Zawartość soli żółciowych i fioletu krystalicznego hamuje przede wszystkim wzrost bakterii Gram-
dodatnich. Zawartość laktozy pozwala zaś na różnicowanie pałeczek laktozododatnich z tymi które nie
rozkładają laktozy. W obecności zawartego w podłożu wskaźnika – czerwieni obojętnej, wskutek
zależnego od rozkładu laktozy zakwaszenia środowiska, kolonie bakterii rozkładających laktozę

barwią się na kolor różowy. Kolonie aktywnie rozkładające laktozę są ponadto otoczone różową strefą
wytrąconych soli kwasów żółciowych. Pałeczki laktozoujemne mają bezbarwne kolonie.

 Podłoże SS:

- wyciąg mięsny (1000 ml)
- pepton (10 g)
- sucha żółć (8.5g)
- NaCl (5 g)
- Na

2

S

2

O

3

(8.5 g)

- cytrynian sodu (7.2 g)
- dezoksycholan sodu (2 g)
- agar (15 g)
- laktoza (10 g)
- cytrynian żelazowy (1 g)
- czerwień obojętna 1% roztwór wodny (2.5 ml)
- zieleń brylantowa 0.05% roztwór wodny (0.66 ml)
Rozpuścić w wyciągu mięsnym pepton, chlorek sodu, żółć, tiosiarczan sodu,
cytrynian sodu, dezoksycholan sodu i agar. Doprowadzić pH do 7.3-7.4, zagotować,
dodać cytrynianu żelazowego rozpuszczonego w 10 ml wody destylowanej, laktozy i
barwników. Rozlać na płytki. Nie sterylizować.

Podłoże to służy do izolacji pałeczek z rodzaju Salmonella i Shigella z materiałów

klinicznych. Duże stężenia soli kwasów żółciowych i cytrynianu hamują wzrost bakterii Gram-
dodatnich i większości bakterii Gram-ujemnych. Zawarta w podłożu laktoza pozwala odróżnić
bakterie laktozododatnie.
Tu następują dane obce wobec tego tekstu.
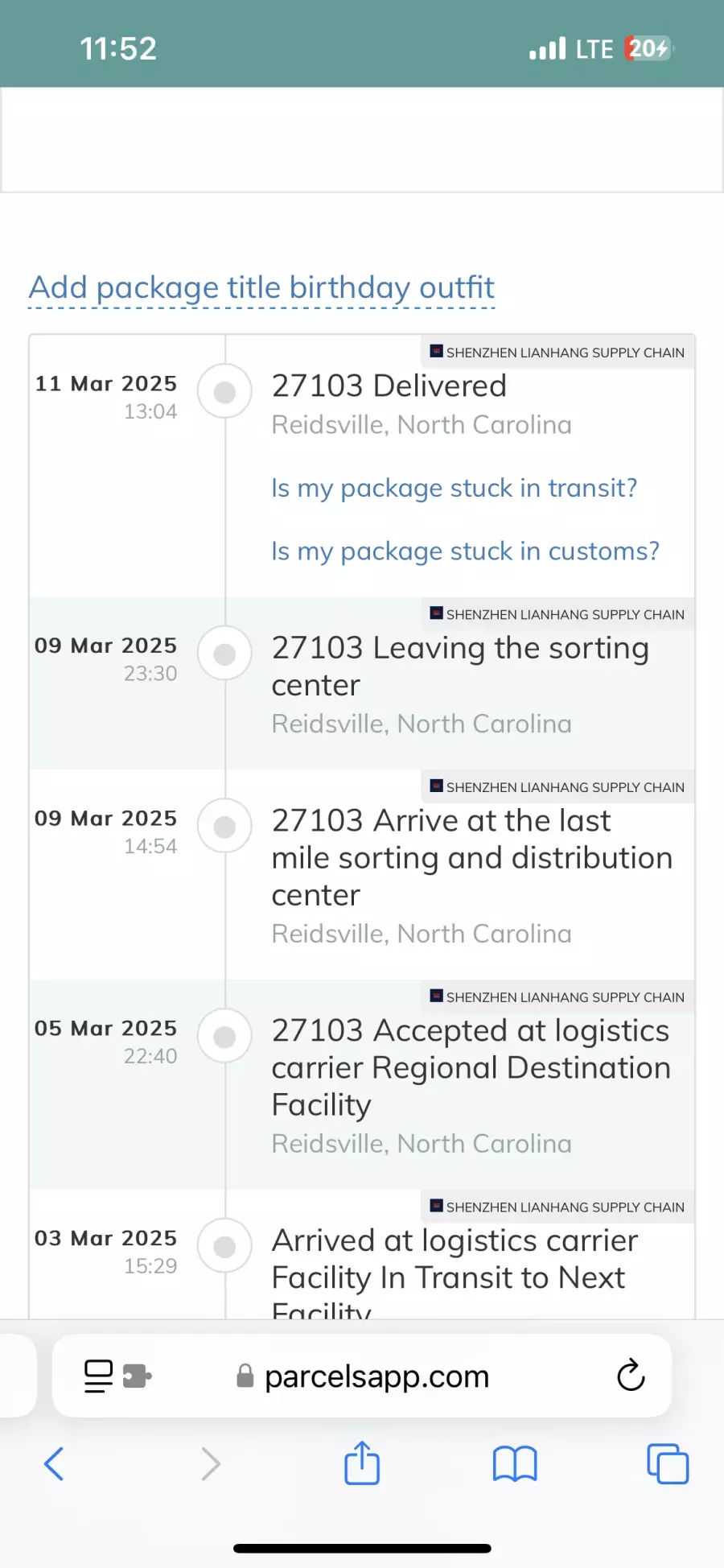Screen dimensions: 724x1568
Task: Edit the 'Add package title' field
Action: coord(262,288)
Tiosiarczan sodowy jest zaś źródłem siarki gwarantującym wykrycie
szczepów wytwarzających H

2

S, który z jonami żelaza daje czarny strąt zabarwiający środek kolonii.
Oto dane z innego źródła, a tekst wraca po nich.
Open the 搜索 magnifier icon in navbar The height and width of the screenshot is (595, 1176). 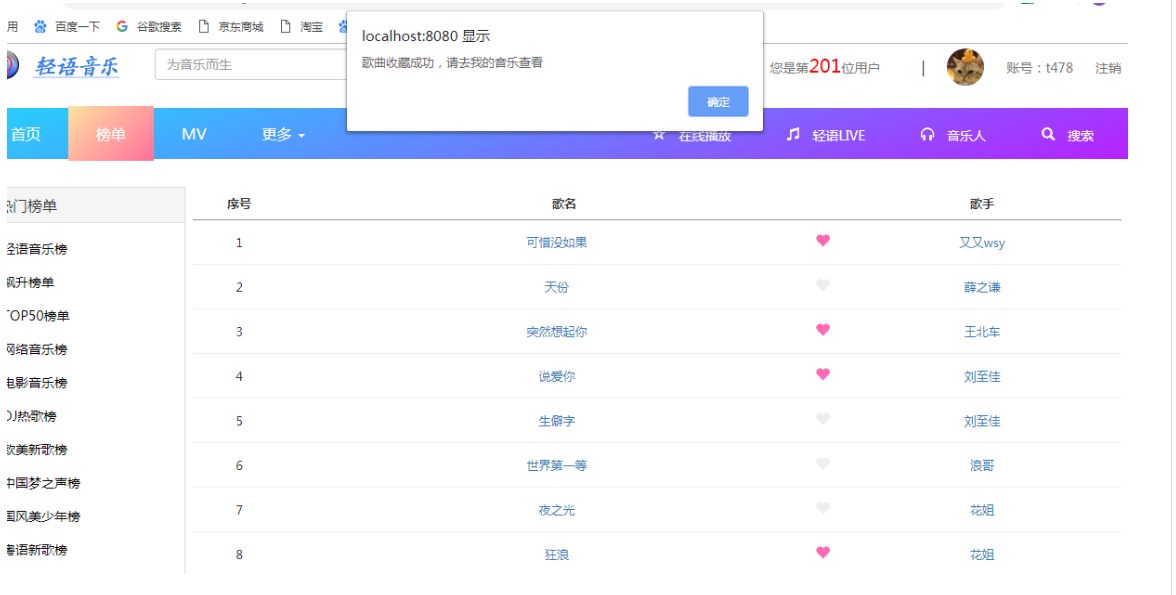[1048, 134]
Pałeczki z rodzaju Shigella rosną w postaci bezbarwnych kolonii, a szczepy Salmonella wytwarzające
siarkowodór – w postaci koloni bezbarwnych z zaczernieniem środka.

 Podłoże Sabourauda

- woda destylowana (1000 ml)
- neopepton (10 g)
- glukoza (40 g)
- agar (15 g)

Rozpuścić składniki w wodzie destylowanej. Doprowadzić do pH do 5.8-6.0. Rozlać

do probówek. Sterylizować w temperaturze 117°C przez 20 minut. Końcowe pH powinno
wynosić 5.5.

Podłoże wykorzystywane do hodowli grzybów z materiałów klinicznych. Dobre wyniki przy
izolowaniu chorobotwórczych grzybów otrzymuje się na tym podłożu z dodatkiem penicyliny lub
streptomycyny.

 Podłoża chromogenne

Podłoża chromogenne pozwalają wykrywać aktywność enzymatyczną
drobnoustrojów.
W zależności od produkowanych enzymów drobnoustroje rosnące na płytkach
rozkładają odpowiednie substraty chromogenne, co powoduje wybarwianie rosnących
kolonii na odpowiednie kolory.

V.

Podłoża specjalne:

 Podłoże Loewensteina-Jensena:

- woda dwukrotnie destylowana (225 ml)
- L-asparagina (1.35 g)
- KH

2

PO

4

(0.9 g)

- cytrynian magnezu (0.2 g)
- MgSO

4

(0.09 g)

- skrobia rozpuszczalna (9 g)
- glicerol (4.9 ml)
- jaj kurze (7 szt.)
- żółtka jaja kurzego (2 szt.)
- zieleń malachitowa 2% roztwór wodny (6 ml)
Rozpuścić w wodzie destylowanej asparaginę, fosforan potasu, cytrynian magnezu i
siarczan magnezu. Oziębić, dodać skrobi i ogrzewać w gotującej się łaźni wodnej
przez 15-20 minut, stale mieszając. Oziębić i dodać glicerolu oraz jaja dokładnie
rozbite w jałowej kolbie. Dodać zieleni malachitowej, wymieszać i rozlać do

probówek. Sterylizować w temperaturze 85°C w ciągu jednej godziny przez dwa
następujące po sobie dni.

Podłoże namnażająco-wybiórcze do hodowli prątków gruźlicy. Podłoże to ma najczęściej

postać skosów w probówce, w swoim składzie zawiera między innymi asparaginę, glicerol, mąkę
ziemniaczaną i masę jajową. Dodatek zieleni malachitowej hamuje wzrost innych bakterii.

 Podłoże Löfflera

- bulion cukrowy o pH 7.4-7.5 (250 ml)
- surowica końska (750 ml)
Do jałowej surowicy końskiej dodać bulionu cukrowego, zamieszać i rozlać do
jałowych probówek. Sterylizować w ścinarce w temperaturze 85°C w ciągu dwóch
godzin przez trzy następujące po sobie dni. Podłoże to najczęściej występuje w formie
skosów probówkowych.

Podłoże Löfflera jest podłożem stosowanym do hodowli maczugowców błonicy. Na tym podłożu
rośnie dobrze większość drobnoustrojów, jednak w ciągu pierwszych 18 godzin maczugowce błonicy
rosną obficiej niż towarzysząca flora bakteryjna i wytwarzają duże ilości ziaren wolutyny.